OPINIóN
Actualizado 28/04/2021
Manuel Alcántara

Hay títulos insuperables que, además, enuncian trabajos magníficos. Pascal Bruckner, que es todavía hoy a sus 72 años uno de los últimos resistentes de la Ilustración frente a lo que denomina los oscurantismos del siglo XXI, los escribe y los rotula impecablemente. Cuando hace un cuarto de siglo publicó su ensayo posiblemente no era consciente de lo que se estaba avecinando. Él reivindicaba el dicho de Albert Camus de que nombrar mal a las cosas contribuía a la desgracia del mundo para después centrarse en el papel de los medios y constatar, por ejemplo, que en un ambiente dominado por la cita permanente del dolor este terminaba desapareciendo.

Así, el imperio de los relatos superfluos y centrados en proclamas interesadas llevaba a la banalización de los contenidos. El autor francés se fijaba en el victimismo y en sus consecuencias por las que la victimización como sistema conducía a una conclusión que reafirmaba con convicción: ser una víctima no implicaba tener siempre razón. Pero los relatos terminaron encajándose sin discusión gracias al triunfo del yo por el cual cada persona tenía el suyo para cada acontecimiento, las verdades alternativas se impusieron. Además, resultó que en un breve lapso y de manera exponencial se podían compartir con el resto del mundo sintiéndose ingenuamente parte de un empeño global.

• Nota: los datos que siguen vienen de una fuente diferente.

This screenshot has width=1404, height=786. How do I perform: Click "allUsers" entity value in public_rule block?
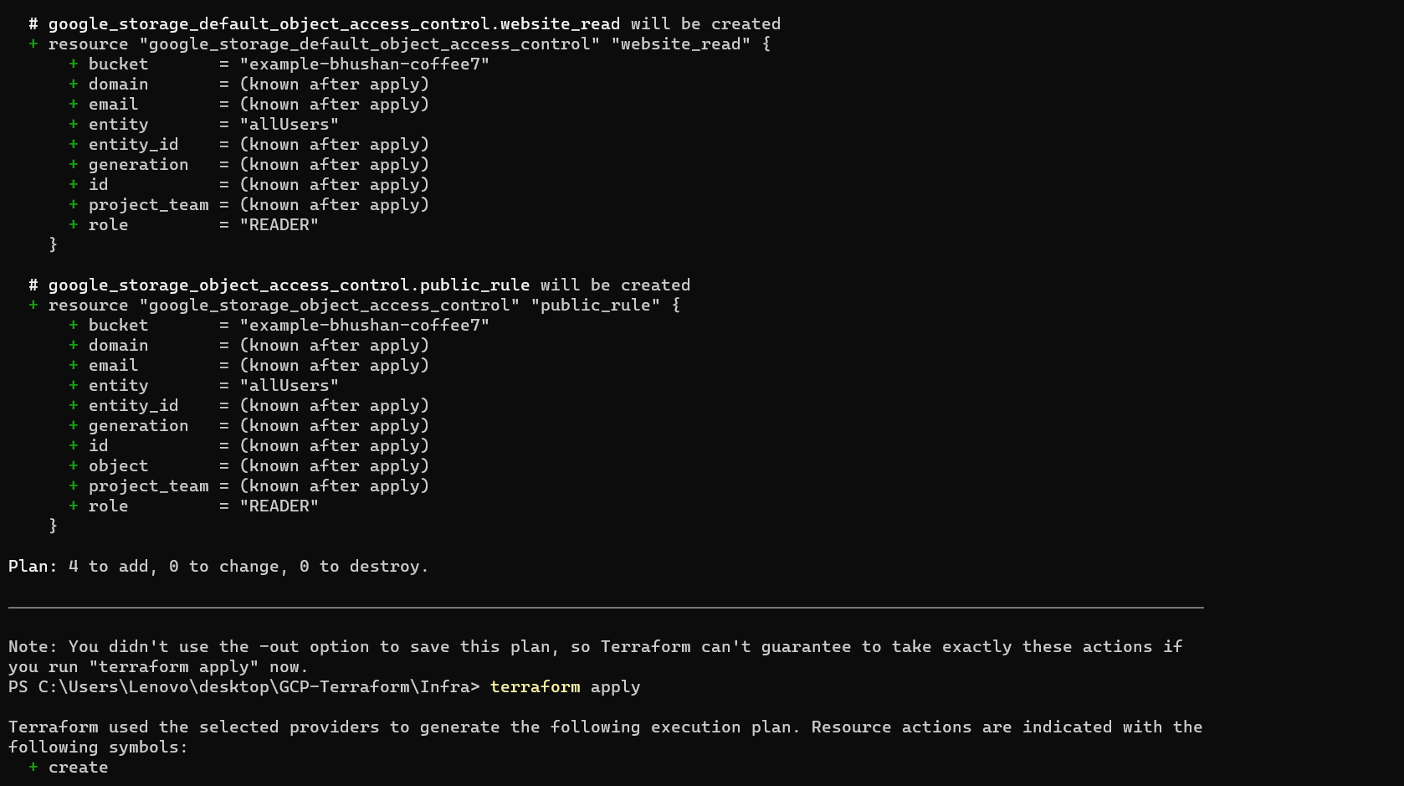click(x=289, y=386)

En esa dirección y para adecuarse al espíritu de los tiempos hace cinco años que el diccionario de Oxford adoptó el término posverdad y al año siguiente la RAE la definió como la distorsión deliberada de una realidad que manipula creencias y emociones con el fin de influir en la opinión pública y en actitudes sociales. En un artículo reciente, Capurro y Schneider, sostuvieron que la vida humana se basa en la credibilidad en los mensajeros que diseminan mensajes y cuyo sentido depende del pre-conocimiento de quienes los reciben. No es que antes se viviera en la era de la verdad y que ahora se estuviera en la de la mentira. La diferencia, según ambos autores, es que hoy se vive en una sociedad en la que se ha masificado el poder de diseminar mensajes y declararlos verdaderos gracias a la interacción que ofrece la red digital.

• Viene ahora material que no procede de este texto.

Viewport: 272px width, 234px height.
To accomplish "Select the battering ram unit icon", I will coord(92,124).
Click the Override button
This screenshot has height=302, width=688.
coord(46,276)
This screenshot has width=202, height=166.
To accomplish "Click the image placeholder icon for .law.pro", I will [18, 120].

En resumidas cuentas, todo ello significa vivir en la era de la posverdad en la que estamos anclados donde, y ahora retomo a Bruckner, la atracción de la inocencia llega a su más alto grado de paroxismo. Se trata tanto de la angelical predisposición que cada uno parece estar ungido para sostener cualquier juicio sobre algo que desconoce o que no es de su incumbencia o, lo que es todavía peor, el manejo grupal de sentimientos identitarios prístinos animados por el mero deseo. Por lo primero, la ciencia queda ninguneada y el conocimiento vituperado ante la experiencia individual y la pura ocurrencia; por lo segundo, el impulso colectivo al definir quienes somos se enseñorea del marco en el que nos movemos. Una tentación irreprimible que alcanza el fruto de la seducción merecida.